Octopus Investments is to launch a new environmental, social and governance (ESG) venture capital trust (VCT) with an initial share offer of £20m.
The Octopus Future Generations VCT will invest primarily in early-stage businesses that have strong sustainability values and drive positive change in society.
It will be the firm’s first VCT launch since the Octopus Titan VCT listed in 2007, now the biggest VCT available in the UK with £1.5bn in assets under management.
The new product will be led by Simon King, whose process of early investment into sizeable companies including well-known brands such as online fashion marketplace Depop, online house buying site Zoopla and snack firm Graze, has proven very successful, making 160% in the Titan fund since it launched.

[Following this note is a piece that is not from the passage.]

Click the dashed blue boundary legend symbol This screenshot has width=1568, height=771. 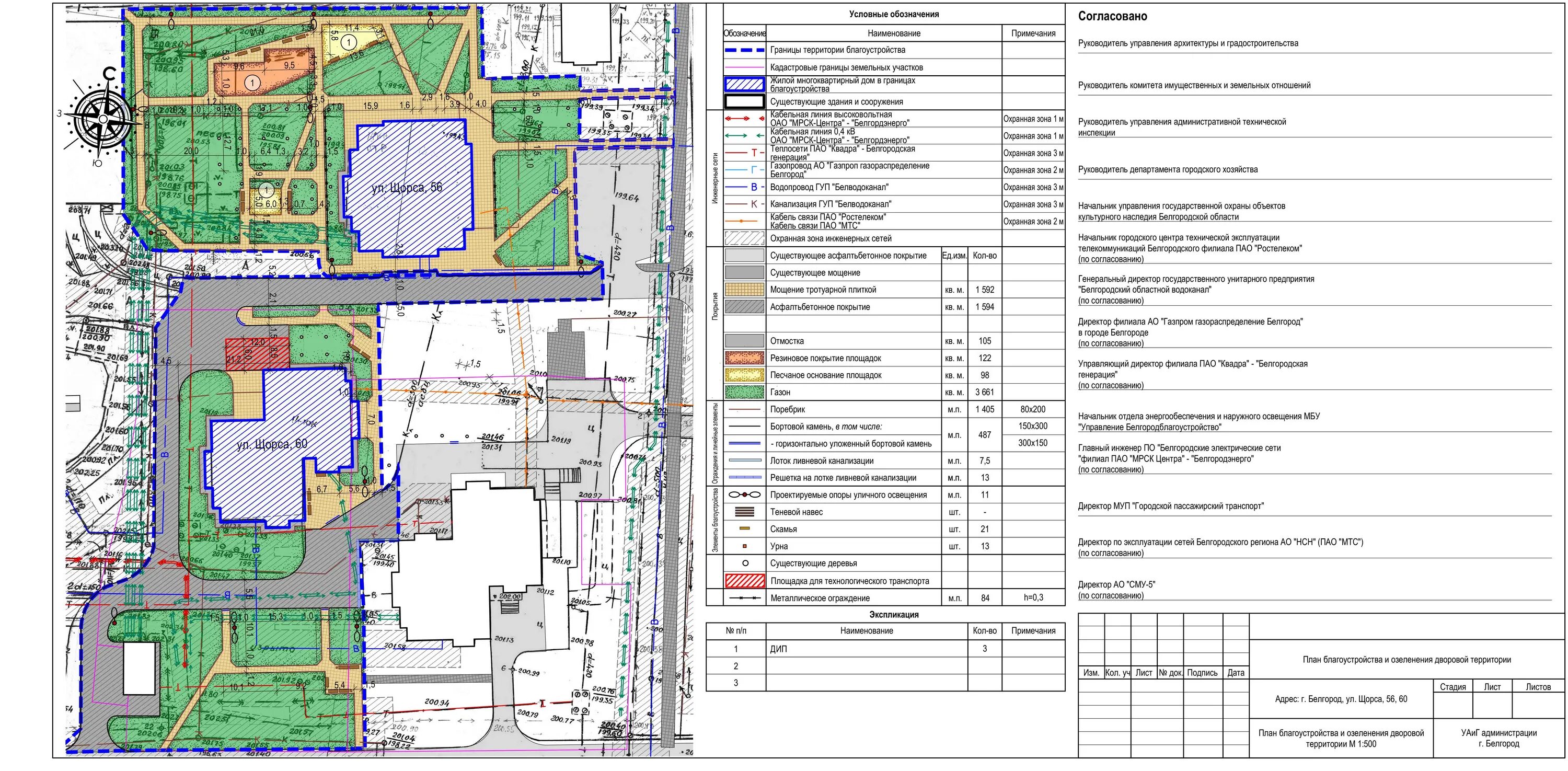(x=744, y=50)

Total return of VCT vs sector since launch
Source: FE Analytics
This new venture will differentiate from King’s previous investment strategy at Titan, instead focusing on ESG assets.
Core investment themes of the new portfolio will be based on building a more sustainable planet, empowering people and revitalising healthcare.
Simon Rogerson, chief executive of Octopus Group, said that these ESG factors will be responsible for “creating a huge opportunity for investors”.
He added: “We believe that some of the best returns in future will come from companies solving society’s biggest problems.”
This will be the firm’s second ESG product following the launch of Octopus Renewables Infrastructure Trust in 2019, which is up 8% since inception.
The 30% tax relief on VCT investments of up to £200,000 gives the new product an added appeal to investors looking to avoid paying extra fees on the returns.
Tax cuts have been a leading factor in the popularity of VCTs, with Mobeus raising £35m for its new VCT in less than 24 hours earlier this month.
Jason Hollands, managing director of corporate affairs at Bestinvest told Trustnet last week: “There are a variety of likely reasons for surging interest in VCTs, including greater restrictions on pension allowances for higher earners, tougher action against aggressive ‘loophole-driven’ tax planning and the appeal of relatively high tax-free dividends that VCTs generate in a low-yield environment.”